─── Listing ───

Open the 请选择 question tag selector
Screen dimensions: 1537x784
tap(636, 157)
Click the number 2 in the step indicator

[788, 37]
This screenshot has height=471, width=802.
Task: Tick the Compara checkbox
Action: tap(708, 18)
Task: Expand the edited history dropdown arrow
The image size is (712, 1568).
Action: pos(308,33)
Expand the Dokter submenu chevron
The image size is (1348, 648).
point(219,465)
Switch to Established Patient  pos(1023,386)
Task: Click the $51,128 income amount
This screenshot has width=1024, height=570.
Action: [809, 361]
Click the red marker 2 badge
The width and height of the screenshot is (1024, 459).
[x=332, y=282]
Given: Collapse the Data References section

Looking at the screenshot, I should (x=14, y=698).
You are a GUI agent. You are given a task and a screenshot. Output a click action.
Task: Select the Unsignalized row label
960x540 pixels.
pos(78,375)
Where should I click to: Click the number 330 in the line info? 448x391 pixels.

───

- _Given task_: Could you recast all the entries above as a numbered list, one item per line, with the blank lines left out?

- _Task solution_:
1. Open the 请选择 question tag selector
2. Screen dimensions: 1537x784
3. tap(636, 157)
4. Click the number 2 in the step indicator
5. [788, 37]
6. This screenshot has height=471, width=802.
7. Task: Tick the Compara checkbox
8. Action: tap(708, 18)
9. Task: Expand the edited history dropdown arrow
10. The image size is (712, 1568).
11. Action: pos(308,33)
12. Expand the Dokter submenu chevron
13. The image size is (1348, 648).
14. point(219,465)
15. Switch to Established Patient  pos(1023,386)
16. Task: Click the $51,128 income amount
17. This screenshot has width=1024, height=570.
18. Action: [809, 361]
19. Click the red marker 2 badge
20. The width and height of the screenshot is (1024, 459).
21. [x=332, y=282]
22. Given: Collapse the Data References section
23. Looking at the screenshot, I should (x=14, y=698).
24. You are a GUI agent. You are given a task and a screenshot. Output a click action.
25. Task: Select the Unsignalized row label
26. 960x540 pixels.
27. pos(78,375)
28. Where should I click to: Click the number 330 in the line info? 448x391 pixels.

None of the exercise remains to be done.